= Foreign earned income exclusion =

Tax reduction in the United States

The United States taxes citizens and residents on their worldwide income. Citizens and residents living and working outside the U.S. may be entitled to a foreign earned income exclusion that reduces taxable income. For 2026, the maximum exclusion is $132,900 per taxpayer (future years indexed for inflation). Taxpayers filing a joint return are entitled to up to two exclusions if both have earned income. In addition, the taxpayer may exclude housing expenses in excess of 16% of this maximum ($58.26 per day in 2026) but with limits.

The exclusion is available only for wages or self-employment income earned for services performed outside the U.S. The exclusion is claimed on IRS Form 2555.

==Qualification==
Only individuals are eligible for the exclusion. To qualify for the exclusion, the taxpayer's tax home must be outside the U.S. In addition, the taxpayer must meet either of two tests:

- Bona fide resident test: the taxpayer was a bona fide resident of a foreign country for a period that includes a full U.S. tax year, or
- Physical presence test: the taxpayer must be physically present in a foreign country (or countries) for at least 330 full days in any 12-month period that begins or ends in the tax year in question.

The bona fide residence test is not available to a resident alien, unless he/she is a citizen or national of a country with which the United States has an income tax treaty in effect. Further, the test is not met if the taxpayer declares to the foreign government that they are not a tax resident of that country. Such declaration could be on visa applications or tax returns, or imposed as a condition of a visa. Eligibility for the exclusion may be affected by some tax treaties.

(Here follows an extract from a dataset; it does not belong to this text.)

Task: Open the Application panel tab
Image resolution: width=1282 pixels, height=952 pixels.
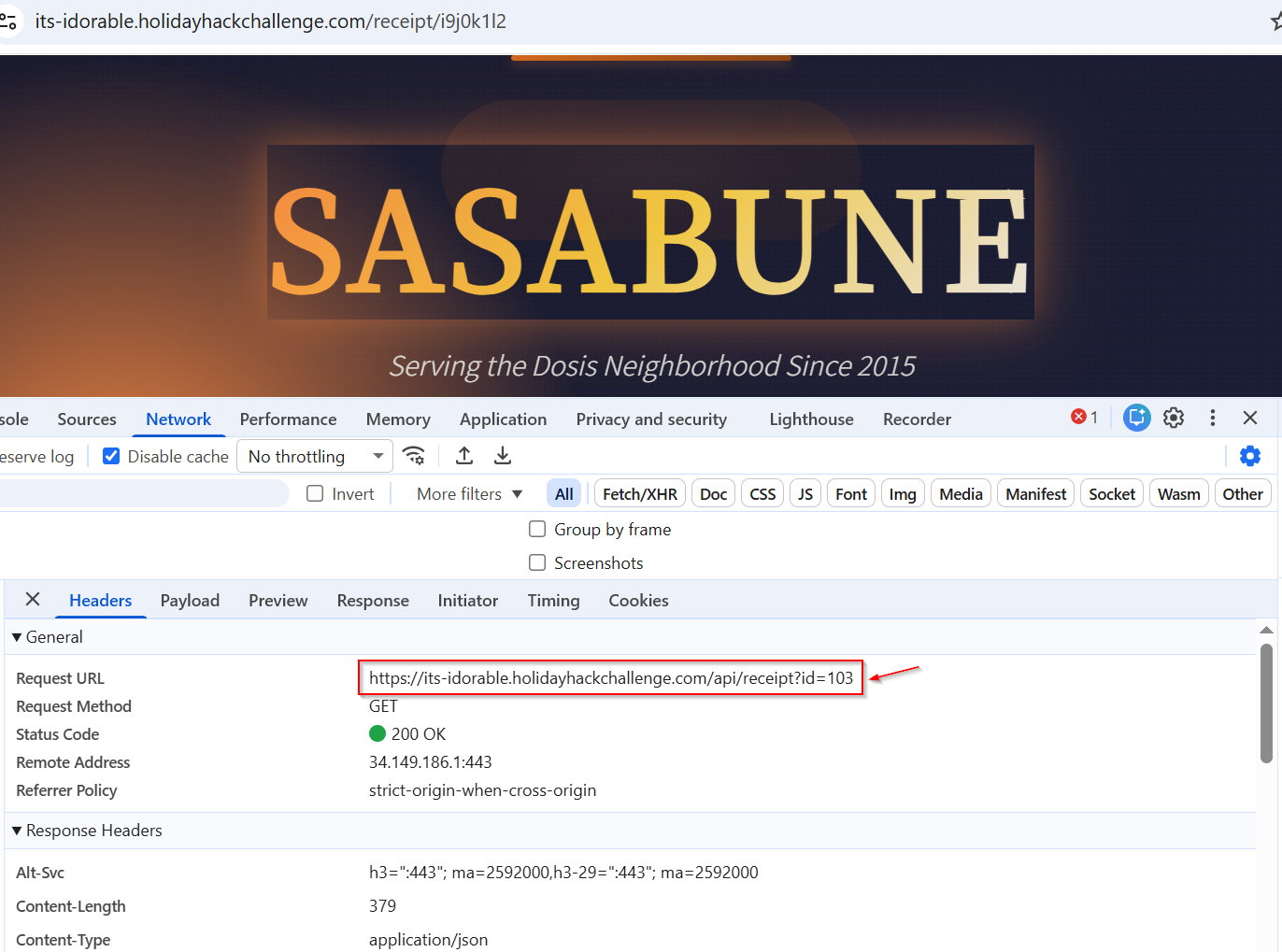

Counting the days for the physical presence test requires a determination for each day separately. The IRS makes it clear in Publication 54 that each day can be in more than one 12-month period. A 12-month period may begin on any day of any month.

==Amount of exclusion==
The maximum exclusion is $132,900 for tax year 2026 (future years indexed for inflation). The amount of exclusion that a taxpayer is entitled to is equal to the lesser of foreign earned income for the year or the maximum exclusion, divided by the total number of days (365 or 366) in the year times the number of "qualifying days". The exclusion is then reduced by half of self-employment tax.

The "housing exclusion" is the amount of housing expenses in excess of 16% of the exclusion limit, computed on a daily basis. It is also based on the number of qualifying days, and is limited to a specific dollar amount based on the location of housing.

The exclusion is limited to income earned by a taxpayer for performance of services outside the U.S. This includes salary, bonus, and self-employment income. Where income relates to services both in the U.S. and outside the U.S., the income must be apportioned.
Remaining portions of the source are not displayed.